Boarding students in the 19th century were instructed to bring “thick-soled walking-shoes” and to purchase a uniform for calisthenic exercise. Daily walks with their teachers were considered important for the physical well-being of students.
The first tennis courts were built in 1886 behind Main Hall, and a basketball court was built where the Rondthaler Science Building now stands by 1903. The Salem Athletic Association was formed in 1916 and was concerned with intramural sports at Salem.
The outdoor swimming pool located behind Clewell Residence Hall was built in 1924 and was first used for a swim meet in 1925. Images of students sunbathing in the empty pool are well-known. The legend that Clewell residents once jumped into the pool from their dorm rooms, however, is not substantiated. The pool was filled in and converted to a patio in 1965. Today’s College and Academy swim teams compete in the indoor pool, which is used by many local teams.
By the middle of the 20th century, formal athletic teams were well established. Salem joined the Athletic Federation of College for Women in 1947 and began intercollegiate sports in 1969. That same year the Association for Intercollegiate Athletics for Women was also formed. In 2008, Salem College became a full-fledged member of the NCAA.
Over the years, Salem has had a number of athletes well-known in their sport. Jane Barkman Brown was a gold medalist in swimming at the 1968 Olympics. In February 2019, Salem Academy and College celebrated its first class to be inducted into its Athletics Hall of Fame. In the words of former College Athletics Director Patricia Hughes, Salem’s Hall of Fame was designed “to honor and remember forever the legacies and achievements of Salem’s athletes, coaches, teams, and supporters to reinforce the wonderful history and tradition of Salem Academy and College Athletics.”

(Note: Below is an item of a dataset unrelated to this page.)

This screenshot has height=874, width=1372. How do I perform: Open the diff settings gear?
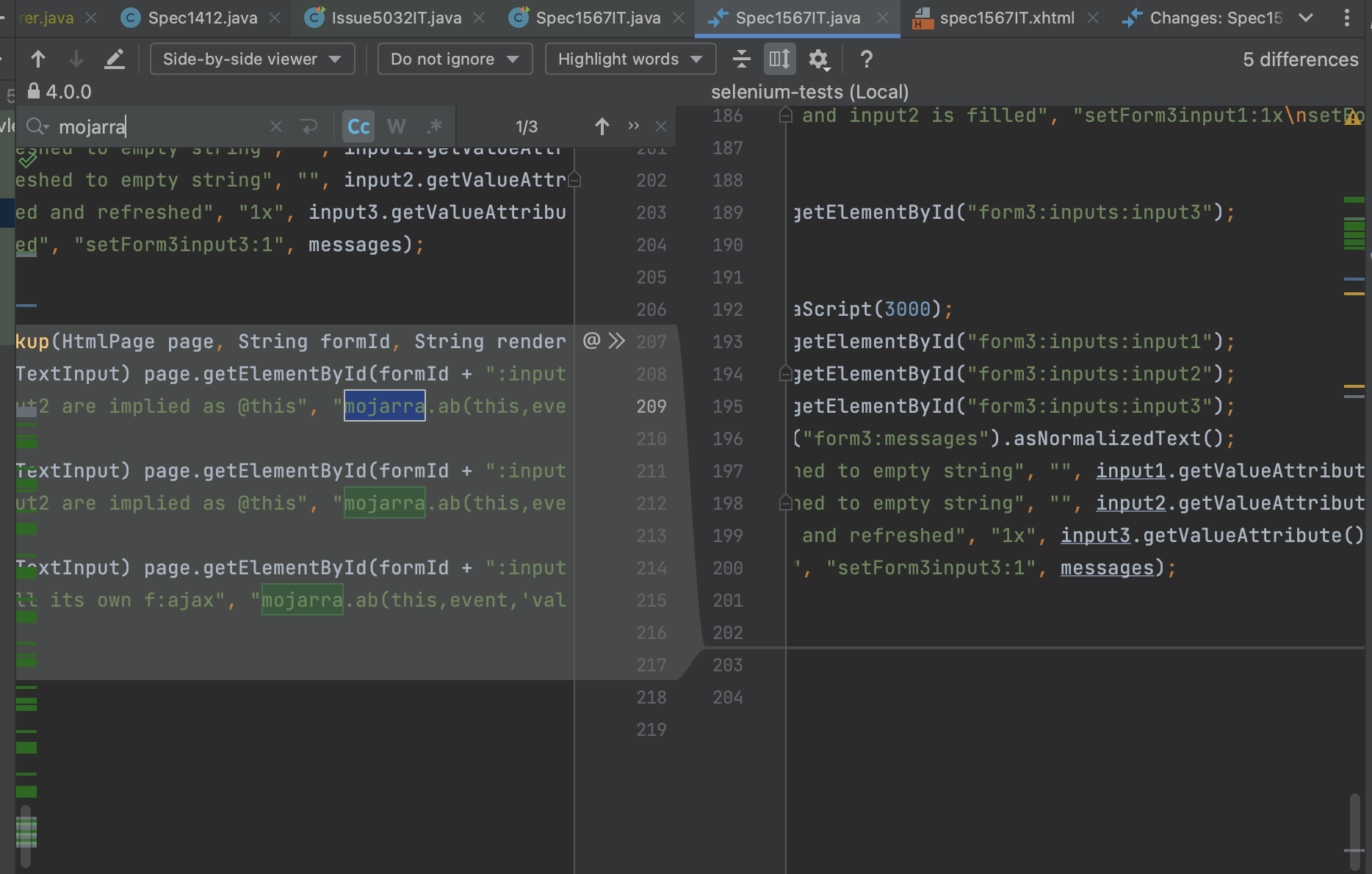point(820,59)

Today’s Academy Sabers field teams in a wide range of competitive sports including fencing. The College Spirits currently compete in volleyball, softball, basketball, soccer, swimming, and tennis. In addition, weekly physical activities such as yoga and Tai Chi are offered to both College and Academy students. Through its physical education programs, Salem continues to recognize the importance of a healthy body for physical and emotional wellness.